See...they were dealing with perceptions that were 25 years old, and afraid to deal with perceptions that were au currant. Skinheaded males, and butchy women, were too new for them to wrap their heads around and come up with a corporate response to. So they didn't have a "dress code policy" that dealt with them.
I had an employee who was, I must say in honesty, neither exceptionally good nor exceptionally bad. He was just average. But he was dependable. He never called in sick, and as a front line manager, I appreciated that. He didn't blow out his work in record time, but he wasn't a slow assed laggard, either. And his customers liked him. I never, ever, got a single complaint on the guy. Sometimes you can have a real go-getter who, in his haste, rubs somebody the wrong way.

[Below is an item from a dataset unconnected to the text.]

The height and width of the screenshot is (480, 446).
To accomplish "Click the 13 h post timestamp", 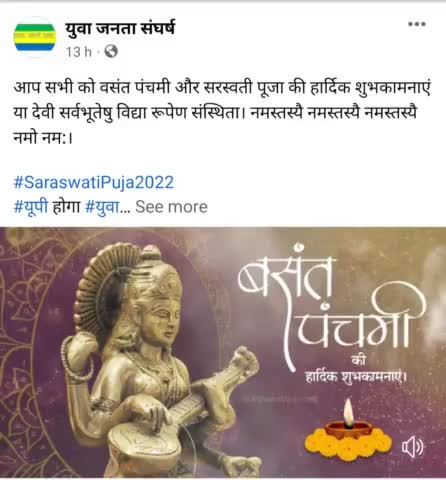I will click(79, 52).
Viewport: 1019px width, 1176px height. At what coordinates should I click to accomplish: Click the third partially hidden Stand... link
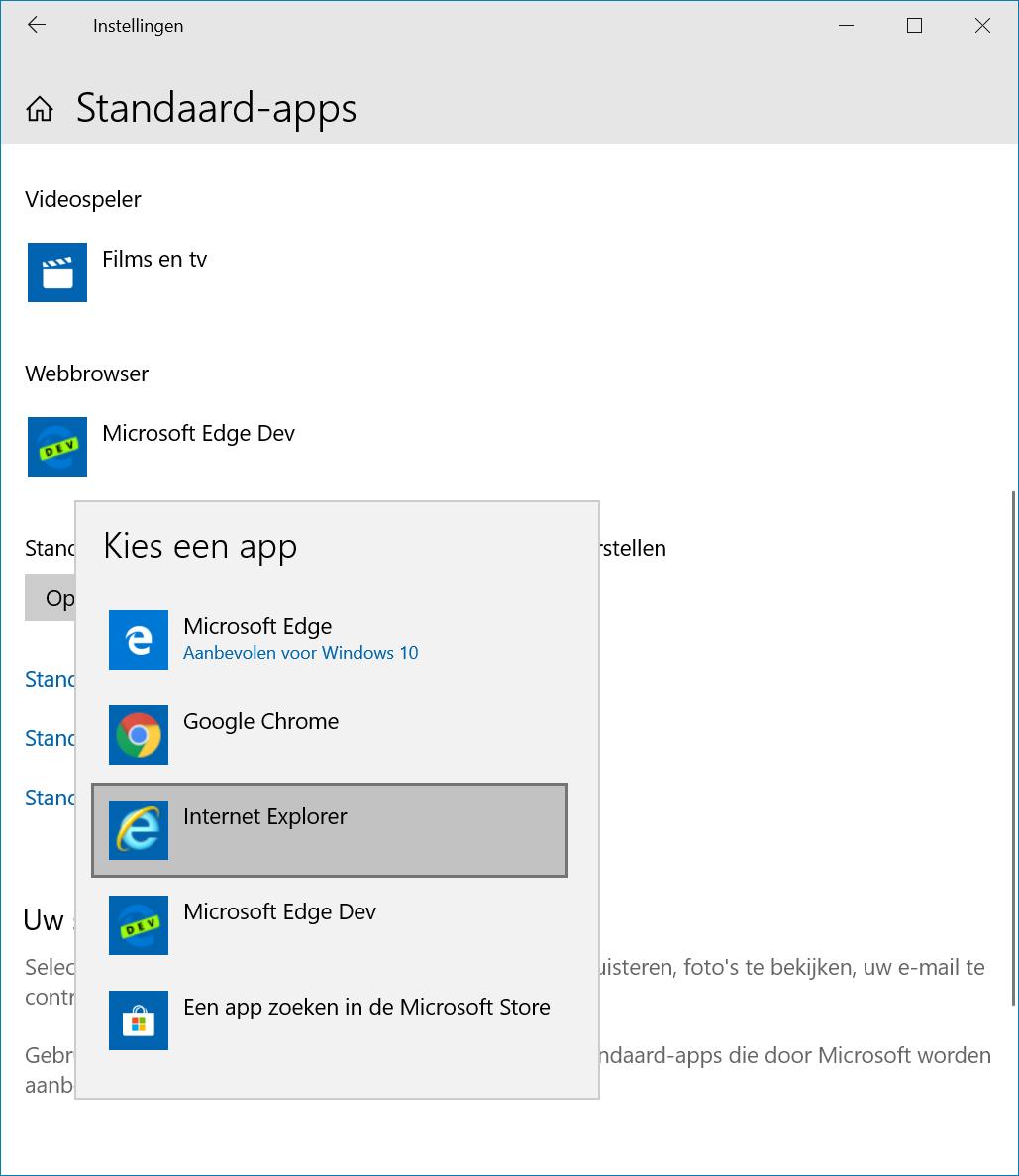(51, 799)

Anyway, we had a Christmas Party one year, and he was a drummer in a rock band at night, and he shows up just like he is. (At work, he always wore a baseball type cap that was part of the company provided uniform, and under which he pinned his long hair...nobody really knew he had long hair) His hair came down to the middle of his back, and everyone at the party saw it, and HR was notified. I got a call from HR, saying he either had to cut his hair or I had to terminate him.
So...what do I do?
I called him into my office. His name was Angel...he was of Mexican-American descent. I told him the fix that both he and I were in, and I said to him..."Look, I think I can get you out of this, if you trust me here." "Do you trust me?"
He said yeah...
So I told him my plan. I said that I would write a letter on his behalf, but he would have to read it over and agree to it and sign it and claim it was his. I knew how HR worked...they shy away from sacred cows and untouchable minorities. My suggestion was that he explain that his long hair was a cultural symbol...a cultural inheritance from both his Mexican Mother and his Indian Father, and that he wore his hair long because it was a cultural tradition handed down from his father, and it was a tradition he felt a personal obligation and desire to honor.

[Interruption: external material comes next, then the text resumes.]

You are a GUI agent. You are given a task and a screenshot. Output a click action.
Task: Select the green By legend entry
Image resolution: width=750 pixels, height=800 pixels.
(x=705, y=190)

My advice to my employee was that this letter would make his long hair a non-issue, and that the cultural tradition he professed to having would make him a virtiually "untouchable" employee. I think "a Bald Eagle" was the exact term I used with him. We had this discussion after work, over beers, and I threw it out there as my best advice...he could take it or not...but if he didn't, he'd either have to cut his hair or quit. He took my advice.
I wrote one helluva letter to HR, which Angel signed his name to after reading it and smiling at me. The letter was forwarded on to HR...and wouldn't you know? They decided not to make an issue of his hair, as long as he continued to pin it up under his hat just like he always had done.
Next Christmas, his hair was even longer.
I'd like to tell you he was a model employee. He wasn't. But he wasn't a pain in the ass, either. And he never caused me any problems.
And the HR departments are full of idiots who don't know the first thing about what it takes to get a job done, or what makes a good employee or a bad one. I was a bad employee, but if I could go back in time, I wouldn't have changed anything.